During my 2WW I felt like I was going   the waiting was terrible, so I was glad I was busy at work, I spent some part of the day rubbing my tummy....don't know why, just wanted them to feel happy in there and stay put.  I stopped drinking Alcohol & Caffine on New Years day and that continued throughout the treatment and the 2WW...come to think of it I've still not drunk either!!

As you will see from my ticker, I'm now expecting twins on our 1st attempt.  I know how lucky I am, as there are ladies out there that try for many years with still no success, but if I'm honest I don't think anything I did made any difference, I do think it's down to a lot of luck.

I think what I'm trying to say is, it really is personal choice, you do what makes you feel right and if that's taking time off, then go for it, if it's keeping busy, then that's good too.

Good luck with your treatment and I'm sending you lots of      

Love Rebecca xx


----------



## browneyes (Feb 10, 2006)

Thank you to everyone that responded to my query, I really appreciate it!  

I think I will take the first week as sick and take leave for the 2nd week. It seems that everybody does what is right for them and I think I will have peace of mind if  I know I have rested, as I have a fairly stressful job.  

Congratulations to all of you who got a BFP - I hope to join you soon! To those who are still trying, I wish each and everyone of you your wish come true 

Thanks again
Love browneyes


----------



## Kyla (Nov 23, 2004)

I have had 3 goes at IVF (two fresh and one frozen). In order:

IVF #1 Fresh - 1week off work, then took it easy - BFN
IVF #2 Frozen - 1 week off work, then carried on as normal - BFN
IVF#3  Fresh - 2 weeks off work, got BFN so carried on as normal (including using hot tub and doing some heavy DIY) - then turned out to be a BFP but it was Ectopic. The Dr I saw when they did my LAP to remove it said if it is a good PG (which they said this might have been, it was just in the wrong place) nothing will shake it.

I have decided for my next IVF which is FET again that I will take off only a couple of days after the transfer and then just carry on as normal - but no lifting etc... I have decided I might try other options like Pinapple juice this time. Also the last IVF I took baby aspirin the whole way through. I have no idea if this helped or not though. We also moved house during this tx and I was the most stressed I have ever been!

I guess what Im saying from that bunch of mixed messages is to just do whatever feels right for you.
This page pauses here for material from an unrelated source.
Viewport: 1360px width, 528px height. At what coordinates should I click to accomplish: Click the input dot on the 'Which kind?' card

With a full IVF a week isnt a bad idea as its time to recover from all those meds and EC.


----------



## als2003flower (Aug 4, 2005)

Im a little worried about this... 

my last go i was off the whole of my tx cycle on sick leave, because work is soooo stressful... BFN..
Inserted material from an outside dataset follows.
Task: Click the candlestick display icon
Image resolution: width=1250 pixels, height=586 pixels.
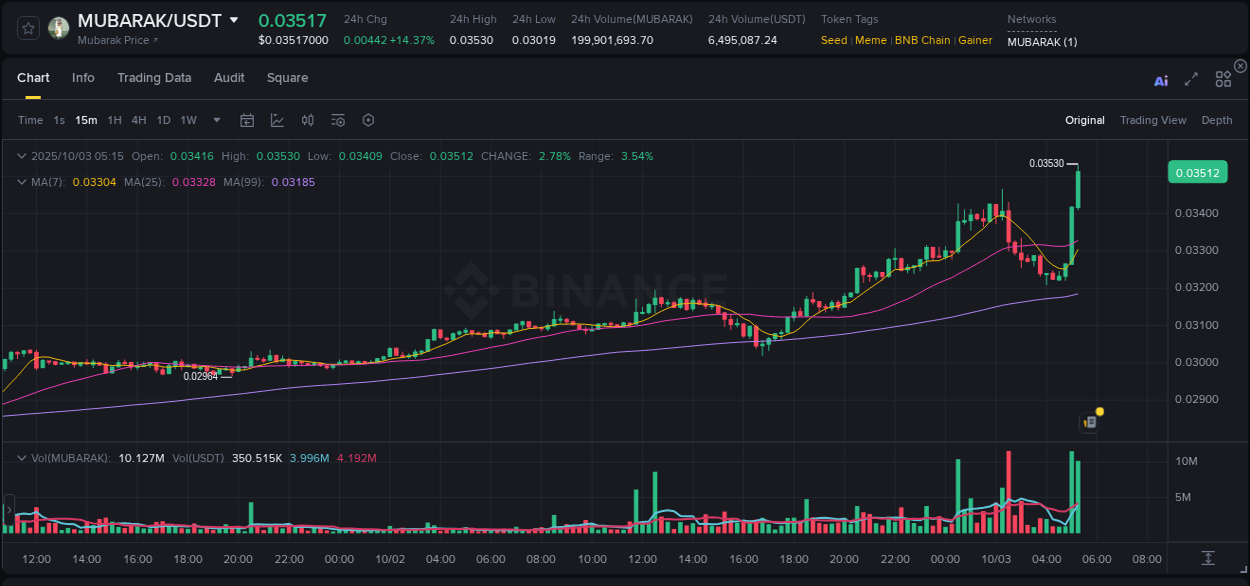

This time i am at work...have booked EC&ET week as annual leave.. but im worried.. last time it was about a week after EC, before i could walk!!  my tummy was really bloated..... 

I dont want to take sick leave this time..but may have too.....  im going to try and not stress to much.  Hope my GP will be understanding...

Fingers X'd everyone!!


----------



## Ray-Ray (Oct 14, 2005)

Hi Browneyes
First i want to wish you lots and lots of luck with your 1st IVF Cycle.  I have just been through my first ivf cycle which unfortunately failed! I also didnt know what to do but in the end i took time off from egg collection as i was in a lot of pain and was very bloated.  I then took the 1st week off out of the 2ww.  i made myself go back for the 2nd week as knew i would be busy at work and wouldnt think about it so much.  i do think it all depends on how you feel and how stressfull your job is.  Please see how you go and go by how you feel.  i wish you all the luck in the word.  Ray- Ray xxxx


----------



## Tidds (Nov 16, 2005)

Hiya 

I have just had my first ever BFP on my first round of IVF. My job can be stressful so I took a weeks holiday from EC onwards then took a few days sick after that then went back to work on day 10 I think and carried on as normal.

Throughout my cycle I did the following:

Acupuncture twice a week from D/R to EC and then 7 days past transfer
baby asprin once a day
Folic acid
post transfer - rested for 3 days on sofa eating and sleeping  
Kept abdomen warm with hands, blanket (not water bottle)
Drunk at least 2 litres of water a day from the start of my cycle and still drinking!

Good luck x

Have you got Zita West's book - Fertility and Conception? If not buy it!

Tidds x


----------



## Cecilie (Jul 27, 2005)

Hi There  

I did exactly as Tidds, but not baby asprin.

Would also recommend Zita West book. She says 3 days bed rest after ET - not because the embies might fall out if you move around   but because you want the blood to concentrate in the pelvic area and if you move around the blood goes to your extremities.

Good luck


----------